Perpetuating compulsory heterosexuality

March 5, 2024

Image by Moondance from Pixabay

Nikki Gray explores ‘comphet’ ideology and its effect on queer women

Compulsory heterosexuality, often shortened to ‘comphet’: what does it mean?

The term was coined by Adrienne Rich, a prominent feminist poet and writer, in 1980.

Like many other complex subjects, comphet means something different to everyone. According to Wikipedia, comphet is defined as “the theory that heterosexuality is assumed and enforced upon people by a patriarchal heteronormative society”. While our experiences of the world may vary, social norms can transcend barriers shaped by our unique life experiences.

When you’re raised in a world dominated by patriarchal (and capitalist) ideals, we are forced and indoctrinated into a certain way of thinking.

It’s undeniable that we are taught from an early age to assume that the people around us are attracted to the opposite sex – this concept is known as heteronormativity. We spend all our years internalising this idea and it becomes ingrained in how we view our identities and sexual orientation – whether we like it or not.

Woman are taught that we require men; that masculinity is an integral part of our survival

It’s typical for adults to assume their children are straight and then raise them in a way that mirrors that. Unfortunately, when an individual turns out not to be straight, they must cope with all the things they’ve been expected to embody. This often leads to unnecessary anxiety, pain and confusion. This is where compulsive heterosexuality, or comphet, has negative consequences.

However, more significant than the label itself is how it manifests, particularly in women. I’m sure we are all aware of our old friend, the patriarchy, who I mentioned earlier, right? Where women have always been taught that we require men; that masculinity is an integral part of our survival which we can’t emulate for ourselves.

Even in recent years, traditional gender roles have reinforced the idea that women require men for protection, provision and completion. This perpetuates the notion of compulsory heterosexuality and its impact on queer women.

While queer men also contend with societal expectations, queer women face additional challenges due to their assigned female status at birth (AFSB) and the societal perception of women as having less power and identity than men.

It’s incredibly difficult to get rid of the internal expectation, as a woman, that we need to be with and rely on a man – even when we feel attraction toward people other than men. For queer men, although they have similar issues, they haven’t been subjected to the idea that they require a woman to be whole or to be loved.

This leads me to the conclusion that our patriarchal society, with its presumption that everyone is straight and belief that heterosexuality is a superior expression of sexuality, results in an inflated feeling of compulsory heterosexuality in women.

Comphet can lead to inner conflict and anxiety about expressing authentic sexual orientation

To test this theory out I did a short survey amongst my queer friends, asking them questions about their sexual and gender identity and about the effects of comphet.

Out of the 21 females who participated, everyone said they experienced its effects, ranging in frequency from “sometimes” to “always”.

When asked when, if ever, they feel the effects of compulsory heterosexuality ideology, three said “always”, seven said “often”, ten said “sometimes” and one said “hardly ever”.

Although comphet has been defined and codified by feminist theorists, it affects everyone differently as our experiences are shaped by our backgrounds e.g. class, race, sexuality and gender identity. With this in mind I asked my friends, who were already aware of the term, to give an organic, personal meaning.

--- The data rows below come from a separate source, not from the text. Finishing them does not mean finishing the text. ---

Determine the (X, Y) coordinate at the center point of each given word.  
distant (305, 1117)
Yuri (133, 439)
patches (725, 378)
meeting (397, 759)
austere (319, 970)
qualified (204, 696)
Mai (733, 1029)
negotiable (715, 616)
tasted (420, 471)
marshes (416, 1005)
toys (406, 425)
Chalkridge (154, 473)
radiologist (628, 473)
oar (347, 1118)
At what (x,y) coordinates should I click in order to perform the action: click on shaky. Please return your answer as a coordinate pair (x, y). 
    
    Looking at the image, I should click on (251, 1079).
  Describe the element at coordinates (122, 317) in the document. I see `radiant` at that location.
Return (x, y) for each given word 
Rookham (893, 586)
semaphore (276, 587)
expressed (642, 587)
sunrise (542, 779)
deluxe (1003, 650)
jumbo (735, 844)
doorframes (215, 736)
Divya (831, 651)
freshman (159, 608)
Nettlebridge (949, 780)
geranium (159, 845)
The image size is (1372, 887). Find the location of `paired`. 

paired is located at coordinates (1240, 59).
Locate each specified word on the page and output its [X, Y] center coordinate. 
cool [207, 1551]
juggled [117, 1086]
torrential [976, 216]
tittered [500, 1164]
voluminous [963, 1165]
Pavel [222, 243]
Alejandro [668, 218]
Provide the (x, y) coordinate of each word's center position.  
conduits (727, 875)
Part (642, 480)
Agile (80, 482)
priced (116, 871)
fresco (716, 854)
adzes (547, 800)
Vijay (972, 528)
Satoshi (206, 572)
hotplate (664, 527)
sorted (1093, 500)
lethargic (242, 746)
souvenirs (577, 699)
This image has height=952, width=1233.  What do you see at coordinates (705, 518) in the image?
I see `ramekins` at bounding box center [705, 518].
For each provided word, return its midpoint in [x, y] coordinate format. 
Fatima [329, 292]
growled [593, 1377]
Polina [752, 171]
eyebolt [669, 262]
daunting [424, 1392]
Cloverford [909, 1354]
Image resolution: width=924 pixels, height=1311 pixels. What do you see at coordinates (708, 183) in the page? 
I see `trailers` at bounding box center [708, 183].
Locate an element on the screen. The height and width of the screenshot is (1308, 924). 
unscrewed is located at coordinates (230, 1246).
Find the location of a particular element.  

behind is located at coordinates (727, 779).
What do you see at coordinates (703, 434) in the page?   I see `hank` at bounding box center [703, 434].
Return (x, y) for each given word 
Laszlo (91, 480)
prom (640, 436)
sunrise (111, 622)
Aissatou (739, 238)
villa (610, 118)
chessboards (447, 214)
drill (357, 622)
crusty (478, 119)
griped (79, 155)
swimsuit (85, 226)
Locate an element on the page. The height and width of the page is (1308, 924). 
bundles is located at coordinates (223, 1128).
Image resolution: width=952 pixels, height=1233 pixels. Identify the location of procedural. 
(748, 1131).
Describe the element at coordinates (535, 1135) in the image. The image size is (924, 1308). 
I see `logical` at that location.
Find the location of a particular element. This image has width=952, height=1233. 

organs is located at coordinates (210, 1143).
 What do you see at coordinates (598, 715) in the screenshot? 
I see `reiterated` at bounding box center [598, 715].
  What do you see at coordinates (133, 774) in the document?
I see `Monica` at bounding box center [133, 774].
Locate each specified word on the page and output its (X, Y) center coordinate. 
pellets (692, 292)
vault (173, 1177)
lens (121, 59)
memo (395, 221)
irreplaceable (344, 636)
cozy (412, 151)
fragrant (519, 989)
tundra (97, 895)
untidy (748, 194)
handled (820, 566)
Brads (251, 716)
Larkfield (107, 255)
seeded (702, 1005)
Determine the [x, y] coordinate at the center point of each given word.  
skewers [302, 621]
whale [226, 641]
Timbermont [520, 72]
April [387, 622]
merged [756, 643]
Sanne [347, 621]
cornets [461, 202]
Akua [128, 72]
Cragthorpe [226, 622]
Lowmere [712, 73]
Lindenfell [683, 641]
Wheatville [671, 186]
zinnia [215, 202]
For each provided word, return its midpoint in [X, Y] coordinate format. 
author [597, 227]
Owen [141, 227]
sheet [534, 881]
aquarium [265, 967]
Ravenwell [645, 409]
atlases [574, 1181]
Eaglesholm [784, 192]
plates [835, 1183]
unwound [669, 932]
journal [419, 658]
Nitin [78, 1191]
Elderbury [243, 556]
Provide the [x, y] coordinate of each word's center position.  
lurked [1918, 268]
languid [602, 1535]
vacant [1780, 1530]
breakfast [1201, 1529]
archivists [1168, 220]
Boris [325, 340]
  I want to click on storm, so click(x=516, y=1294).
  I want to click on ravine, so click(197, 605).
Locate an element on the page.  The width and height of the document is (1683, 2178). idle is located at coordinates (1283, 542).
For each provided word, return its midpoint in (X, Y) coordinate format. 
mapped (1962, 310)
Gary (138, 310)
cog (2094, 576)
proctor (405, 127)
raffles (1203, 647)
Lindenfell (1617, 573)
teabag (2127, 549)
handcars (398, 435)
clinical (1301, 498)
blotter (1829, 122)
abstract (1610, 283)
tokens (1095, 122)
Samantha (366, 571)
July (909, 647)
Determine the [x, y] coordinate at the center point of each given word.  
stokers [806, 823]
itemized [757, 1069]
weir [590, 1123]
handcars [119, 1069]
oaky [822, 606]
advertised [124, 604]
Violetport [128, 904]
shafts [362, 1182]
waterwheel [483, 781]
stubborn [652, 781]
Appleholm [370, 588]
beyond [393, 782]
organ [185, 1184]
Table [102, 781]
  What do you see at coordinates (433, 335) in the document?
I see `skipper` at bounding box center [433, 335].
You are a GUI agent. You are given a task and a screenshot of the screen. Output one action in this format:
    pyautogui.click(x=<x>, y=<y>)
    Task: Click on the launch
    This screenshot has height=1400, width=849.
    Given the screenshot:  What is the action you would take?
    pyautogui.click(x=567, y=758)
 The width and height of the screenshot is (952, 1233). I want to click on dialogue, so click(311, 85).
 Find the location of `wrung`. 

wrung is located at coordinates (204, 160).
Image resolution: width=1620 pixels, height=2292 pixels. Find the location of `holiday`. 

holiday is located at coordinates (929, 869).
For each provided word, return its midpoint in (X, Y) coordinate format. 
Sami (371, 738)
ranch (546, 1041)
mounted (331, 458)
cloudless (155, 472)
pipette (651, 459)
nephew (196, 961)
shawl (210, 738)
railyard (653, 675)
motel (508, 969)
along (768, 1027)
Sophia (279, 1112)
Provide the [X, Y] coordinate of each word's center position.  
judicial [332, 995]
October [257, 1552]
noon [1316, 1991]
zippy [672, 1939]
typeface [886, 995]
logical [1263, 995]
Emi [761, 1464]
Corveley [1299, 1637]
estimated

I found that definitions fell into three categories:

  • 80% acknowledged that society is heteronormative
  • 60% implied comphet led to the feeling that they must be or inherently are straight
  • Over 33% expressed that comphet has led to false feelings of attraction to the opposite sex

Comphet doesn’t only result in emotional whiplash, the pressure often leads to inner conflict and anxiety, as queer individuals navigate expressing their authentic sexual orientation in a heteronormative society.

We live in a time where we are lucky enough to begin to see queer acceptance and that is wonderful, but we cannot reset society, with its patriarchal ideologies. They may always be ingrained in us. Remember that you do not owe society another heterosexual relationship – you owe it to yourself to live in a way that makes you happy!

 

Nikki a student at Woodhouse College. She is studying English language, Politics, and Geography. Nikki loves journalism and writing and she is happy to be working with Exposure.